LA VIA ROMEA
 

Abbiamo tratto alcune delle notizie essenziali da: una Strada Romea detta anche di Monte Bardone o Francigena. Edizioni Delta, 1994, di Cesare Bocchi e di Giovanni Mori.

La vita degli abitanti della nostra penisola era molto povera.

Le descrizioni degli storici di un tempo non lasciano certamente dubbi.

A poco a poco, nel secondo secolo circa, i contadini avevano cominciato ad abbandonare la terra, perché non potevano reggere la concorrenza con le provincie dell’Impero, che avevano portato un sempre più frequente utilizzo dei terreni intorno alle ville come pascoli o come latifondi; tutto ciò comportò la nascita dei castelli.

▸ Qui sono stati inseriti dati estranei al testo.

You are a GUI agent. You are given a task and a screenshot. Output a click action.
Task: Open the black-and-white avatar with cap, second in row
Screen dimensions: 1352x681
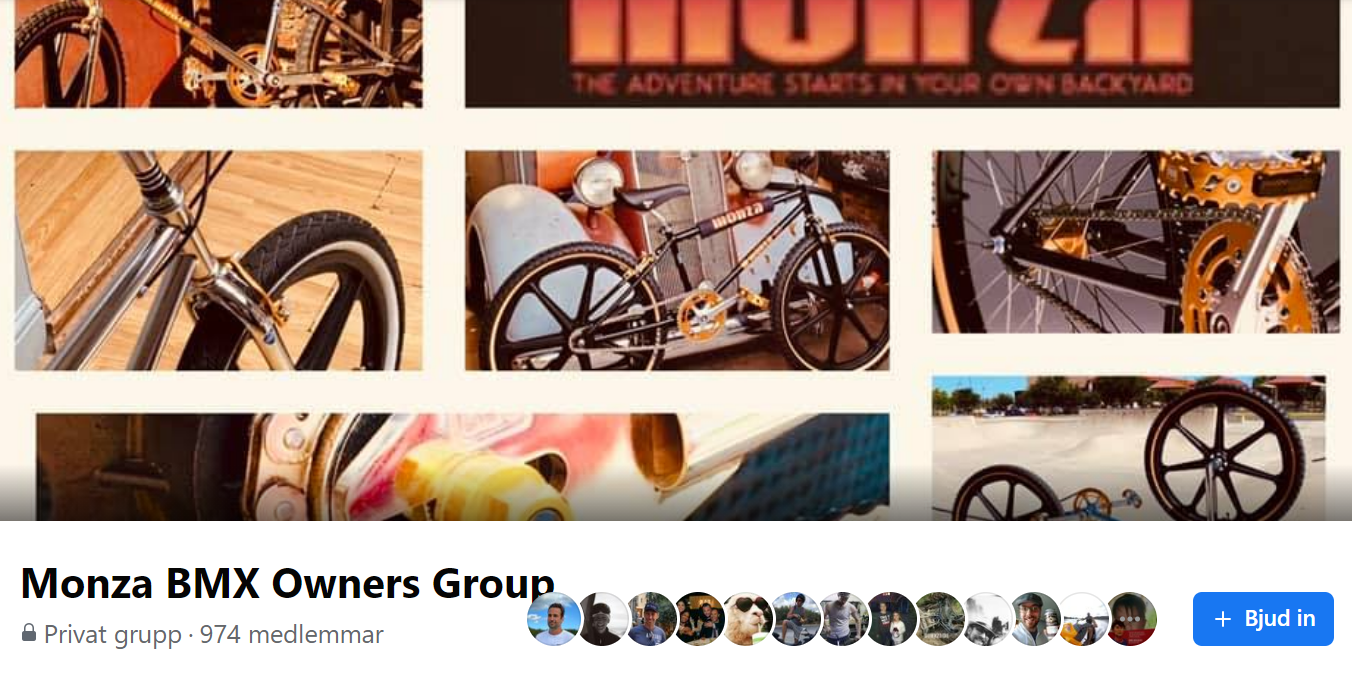(603, 619)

Man mano che si andava avanti si perdeva l’amore per la coltivazione dei campi, e avvenne addirittura un impoverimento culturale con effetti devastanti.

Il lento ma costante degrado del potere centrale e di una classe ormai venuta ad usare modi barbari, incapace di reazioni, aveva innescato una crisi economica alla quale Diocleziano aveva tentato di porre rimedio imbalsamando un mondo oramai in rovina.

Contribuirono alla rovina della nostra Italia Attila e Genserico con i saccheggi, la presenza dei Vandali nell’Africa del Nord che, aveva tolto a Roma l’ultimo "granaio" e poi i Goti e la loro guerra con i Bizantini.

In questa povera Italia, nel 568, calarono i Longobardi, popolo nomade che viveva di razzie e saccheggi. Nessuno diede il meglio per ostacolarli.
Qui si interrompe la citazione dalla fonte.